Tuesday, February 16, 2010

Charles B. Pierce died he was 71

Charles B. Pierce[4] was an American film director, screenwriter, producer, set decorator, cinematographer and actor. Pierce is best known for the minor cult hits The Legend of Boggy Creek and The Town That Dreaded Sundown. [5]
(June 16, 1938[3] – March 5, 2010)

A former Texarkana, Arkansas advertising salesman, Pierce began making low budget films in the early 1970s. His first film, The Legend of Boggy Creek, became a modest hit and grossed approximately $20 million.[6] Pierce continued to make regional films, including a sequel to Boggy Creek entitled Boggy Creek II: And the Legend Continues in 1985.[7]

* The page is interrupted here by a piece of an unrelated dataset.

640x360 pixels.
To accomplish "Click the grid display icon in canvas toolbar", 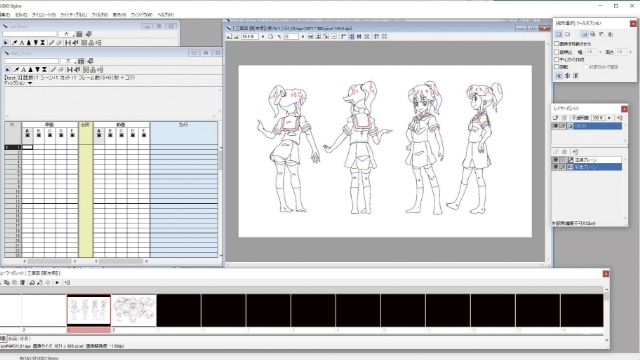I will coord(351,36).
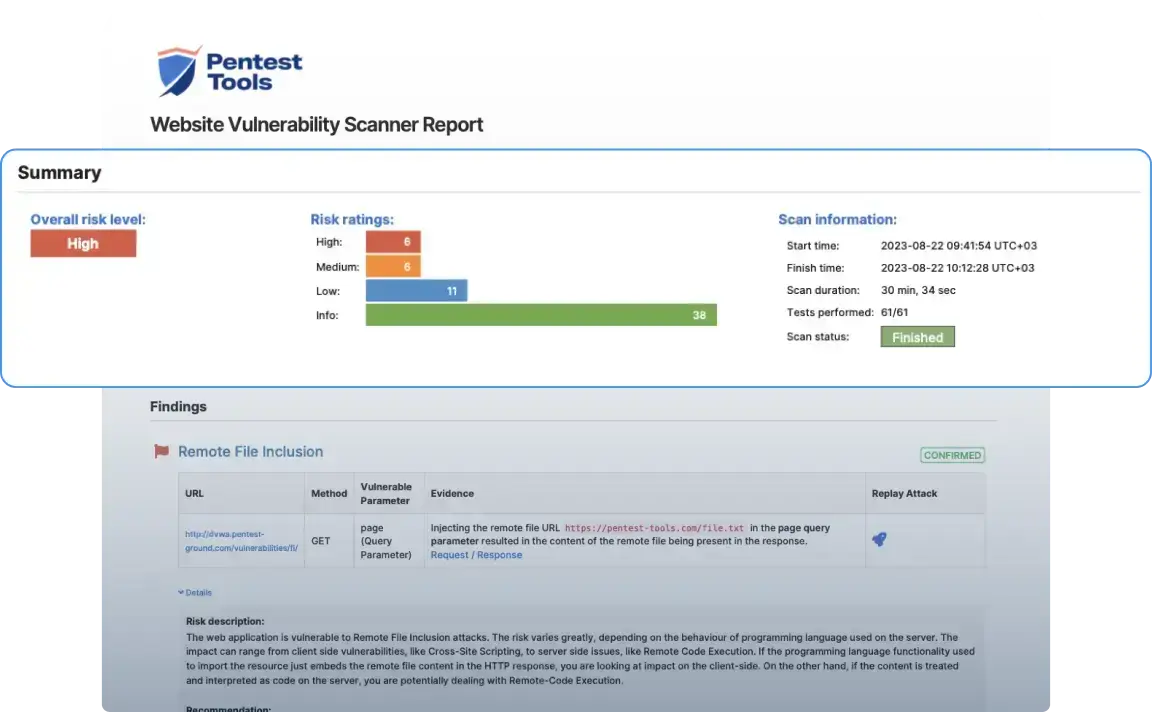Collapse the Details section under the finding
Viewport: 1152px width, 712px height.
click(196, 592)
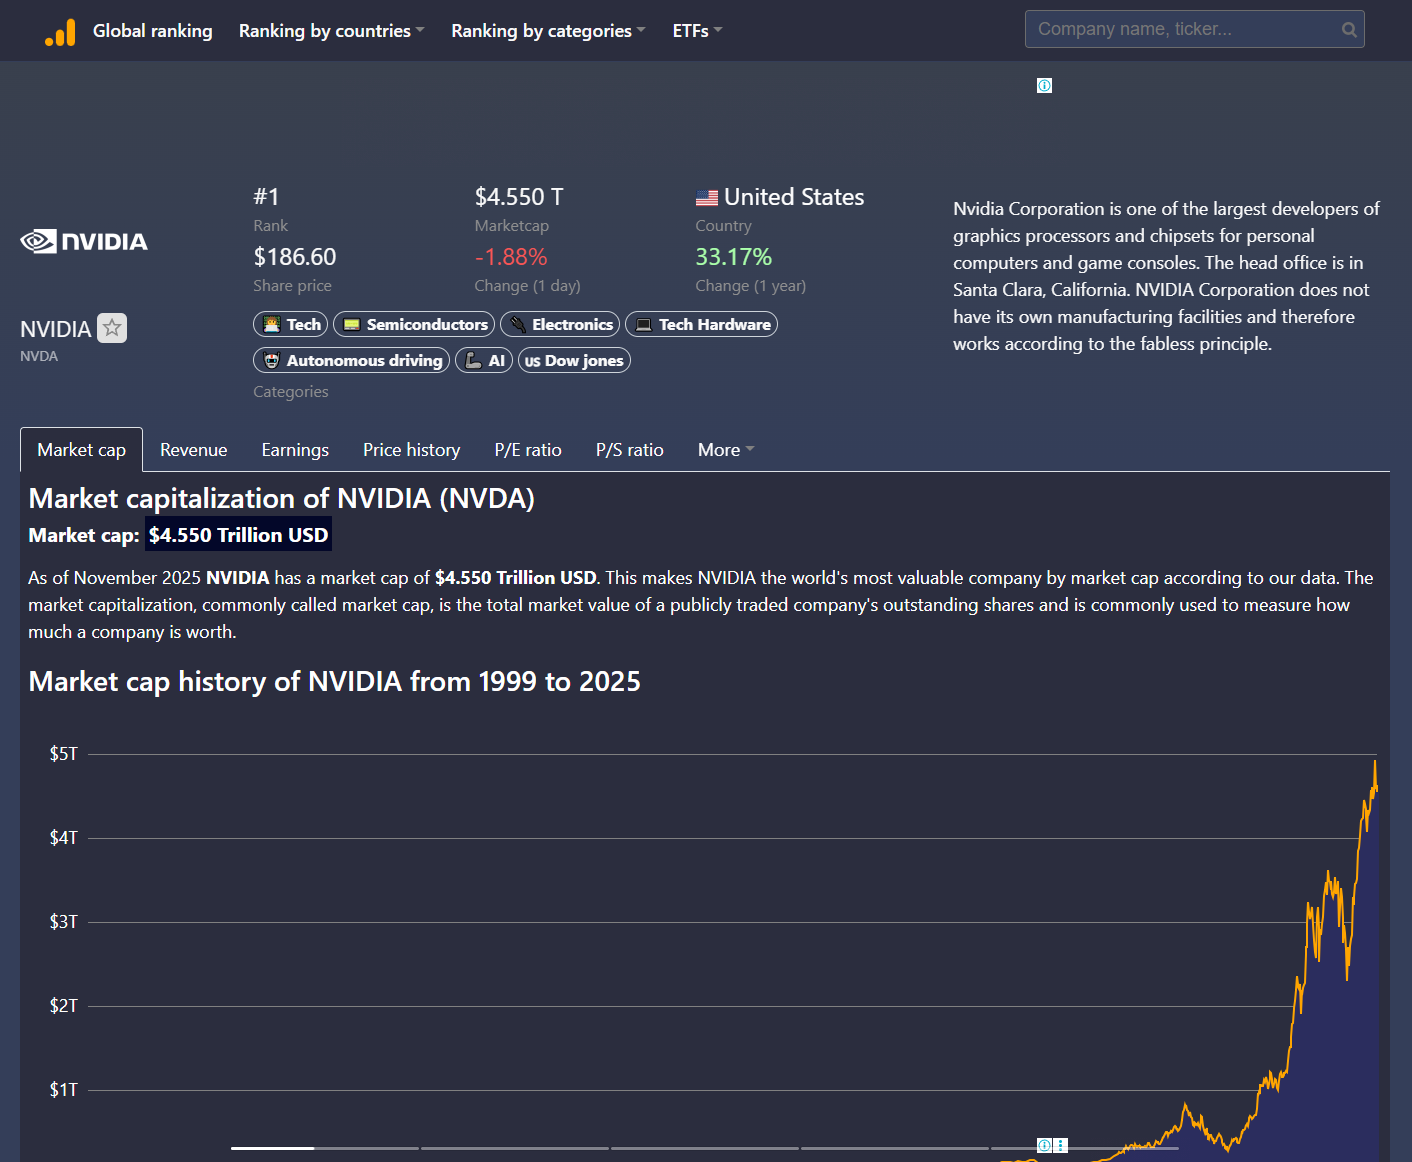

In addition to directing, Pierce has starred in several of his own films, including The Town That Dreaded Sundown and Boggy Creek II. He also served as a writer on the 1983 Clint Eastwood film, Sudden Impact.[8]

Pierce fell from the movie industry's public eye shortly after 1985's Boggy Creek II, slipping into relative obscurity until his 1997 interview with Fangoria magazine.[9] Ten years later, in an interview with the The Austin Chronicle, film directors Duane Graves and Justin Meeks revealed they were in talks with Pierce to bring him aboard as a co-producer of The Wild Man of the Navidad, their homage to 70's drive-in creature features.[10] He reportedly turned them down because he instead wanted to direct the project, which was later released by IFC Films in 2009.[11][12]

Pierce died on March 5, 2010, at a Dover, Arkansas nursing home. He was 71. A cause of death was not immediately available.[13]